На основании вышеизложенного можно заключить, что:

- воздействие иприта в субтоксических дозах сопровождается увеличением количества генетических нарушений в половых клетках экспериментальных животных.

- защитно-лечебное введение препарата Глутоксим® в дозах 30 мг/кг 3-кратно (в течение 1 суток до- и двукратно после ипритной затравки в субтоксических дозах) существенно (в среднем в 2 раза) снижает выход хромосомных аберраций в клетках костного мозга и уменьшал (почти в 2 раза) количество реципрокных транслокаций в половых клетках - сперматогониях экспериментальных животных.

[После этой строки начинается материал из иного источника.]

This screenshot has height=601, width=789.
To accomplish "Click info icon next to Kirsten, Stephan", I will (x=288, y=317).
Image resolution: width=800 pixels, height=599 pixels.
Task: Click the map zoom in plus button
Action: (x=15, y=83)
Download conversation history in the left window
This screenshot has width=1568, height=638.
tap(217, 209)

Предлагаемый способ может явиться основой для разработки новых методических подходов к повышению эффективности диспансерного наблюдения и реабилитации персонала объектов хранения и уничтожения химического оружия.

Таблица 2
Вариант опыта Контроль (интактные животные) Иприт Глутоксим + Иприт Контроль C2H5OH
% клеток с РТ 0.4+0.1 3.8+0.5* 1.6+0.4** 1.5+0.4*
Примечание-
* - различия статистически достоверны по сравнению с контролем;
** - различия статистически достоверны по сравнению с группой животных, затравленных ипритом;
РТ - реципрокные транслокации

Способ профилактики и коррекции цитогенетических нарушений путем использования фармакологических средств, отличающийся тем, что назначают синтетический низкомолекулярный пептидный препарат Глутоксим® в дозе 30 мг/кг массы тела лабораторных животных.